0
votes

I'm using the following PROC SQL step to pull data:

PROC SQL;  

create table panel as  
select ID, Month, Var1, Var2, Var3  
from data  
order by ID, Month;  
quit;  

I want to use the data to build a balanced panel data set, but there will be IDs missing, which means the value for each variable for each month should equal zero.

I cannot figure out how I can write a query or any data steps that will insert the missing IDs into the data set for each month and then give zeros as values.

For example, my query will make the following table:
UNBALANCED PANEL

My problem is that there is an ID "A" that is not represented in the data that I'm pulling, but ID "A" does exist. Also, to add complexity, ID "C" appears in the PROC SQL intermittently rather than on a monthly basis, but I would like to show it as zeros for each month it does not appear in the database. Therefore, I'm trying to have any missing data for known IDs appear for each month and with zeroes for each Var.

For example:
BALANCED PANEL

This has been stumping me for a few weeks and if anyone has any insights then it would be greatly appreciated!

1
Instead of asking all of us to lookup what a balanced panel data set is, you might shortly define itDirk Horsten

1 Answers

0
votes

This will not be the most elegant solution but it uses basic code that's easy to understand:

1) Have a dataset will all known IDs and Months

data ids;
infile datalines;
input ID $;
month='Jan'; output;
month='Feb'; output;
month='Mar'; output;
month='Apr'; output;
month='May'; output;
month='Jun'; output;
month='Jul'; output;
month='Aug'; output;
month='Sep'; output;
month='Oct'; output;
month='Nov'; output;
month='Dec'; output;
datalines;
A
B
C
D
;
run;

(this example is static as I don't know your data but if you can pull them from somewhere, e.g. select distinct ID, Month from table, it's of course much better)

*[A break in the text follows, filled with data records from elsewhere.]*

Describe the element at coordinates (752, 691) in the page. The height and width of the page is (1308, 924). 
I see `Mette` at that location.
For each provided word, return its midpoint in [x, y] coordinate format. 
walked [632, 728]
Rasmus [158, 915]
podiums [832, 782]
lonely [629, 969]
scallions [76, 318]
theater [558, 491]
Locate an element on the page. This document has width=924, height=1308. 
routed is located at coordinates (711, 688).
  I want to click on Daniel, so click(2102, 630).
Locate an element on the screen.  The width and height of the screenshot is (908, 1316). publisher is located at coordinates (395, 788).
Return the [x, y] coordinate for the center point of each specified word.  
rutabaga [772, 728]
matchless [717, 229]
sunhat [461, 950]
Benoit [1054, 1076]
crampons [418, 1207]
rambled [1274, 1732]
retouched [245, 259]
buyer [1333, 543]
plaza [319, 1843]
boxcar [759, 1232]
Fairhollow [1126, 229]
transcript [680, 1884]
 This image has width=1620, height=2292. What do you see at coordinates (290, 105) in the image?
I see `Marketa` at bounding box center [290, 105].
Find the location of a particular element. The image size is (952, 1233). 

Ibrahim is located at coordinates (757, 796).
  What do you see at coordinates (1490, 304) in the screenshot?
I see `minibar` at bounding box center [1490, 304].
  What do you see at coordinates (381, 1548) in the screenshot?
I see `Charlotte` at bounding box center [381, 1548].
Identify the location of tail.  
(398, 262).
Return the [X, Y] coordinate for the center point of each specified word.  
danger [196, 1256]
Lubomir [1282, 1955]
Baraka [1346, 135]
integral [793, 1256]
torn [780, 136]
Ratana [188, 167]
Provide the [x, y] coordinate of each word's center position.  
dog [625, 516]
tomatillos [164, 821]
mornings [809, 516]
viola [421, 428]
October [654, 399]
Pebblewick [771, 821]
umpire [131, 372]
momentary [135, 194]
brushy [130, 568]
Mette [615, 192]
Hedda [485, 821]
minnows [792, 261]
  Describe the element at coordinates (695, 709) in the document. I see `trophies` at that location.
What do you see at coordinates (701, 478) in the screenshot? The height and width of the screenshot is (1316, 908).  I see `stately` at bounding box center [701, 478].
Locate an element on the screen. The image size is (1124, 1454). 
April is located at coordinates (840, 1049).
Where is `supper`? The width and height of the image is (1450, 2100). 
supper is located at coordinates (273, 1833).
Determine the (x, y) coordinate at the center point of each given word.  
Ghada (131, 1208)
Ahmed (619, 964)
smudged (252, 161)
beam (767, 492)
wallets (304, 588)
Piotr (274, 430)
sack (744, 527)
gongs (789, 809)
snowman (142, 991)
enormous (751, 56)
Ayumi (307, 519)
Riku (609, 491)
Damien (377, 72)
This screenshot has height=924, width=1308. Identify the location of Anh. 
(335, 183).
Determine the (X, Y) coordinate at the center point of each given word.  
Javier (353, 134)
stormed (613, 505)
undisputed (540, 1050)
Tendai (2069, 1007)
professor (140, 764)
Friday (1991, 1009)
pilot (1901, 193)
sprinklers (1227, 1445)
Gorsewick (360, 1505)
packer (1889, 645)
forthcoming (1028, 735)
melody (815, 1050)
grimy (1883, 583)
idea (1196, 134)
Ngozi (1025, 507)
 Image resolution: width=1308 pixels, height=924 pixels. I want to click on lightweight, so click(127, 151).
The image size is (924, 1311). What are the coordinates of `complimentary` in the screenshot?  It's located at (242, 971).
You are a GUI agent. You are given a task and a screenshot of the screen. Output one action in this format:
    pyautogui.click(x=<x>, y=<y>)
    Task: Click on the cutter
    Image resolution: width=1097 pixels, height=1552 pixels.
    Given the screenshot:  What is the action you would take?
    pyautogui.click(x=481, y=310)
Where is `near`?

2) Do your proc sql as you did:

proc sql;
create table panel as  
select ID, Month, Var1, Var2, Var3  
from data  
order by ID, Month;  
quit;

3) Then right join your result with the "table of zeroes to get those records for the 'missing IDs'

proc sql;
create table panel_balanced as
select coalesce(t1.ID,t2.ID) as ID
      ,coalesce(t1.Month,t2.Month) as Month
      ,coalesce(t1.var1,0) as var1
      ,coalesce(t1.var2,0) as var2
      ,coalesce(t1.var3,0) as var3
from panel t1
right join ids t2
  on t1.ID=t2.ID
  and t1.Month=t2.Month
;
quit;

You can of course combine step 2 and 3 into one query or even do the whole thing in one SQL query if the table from step 1 can also be created with SQL.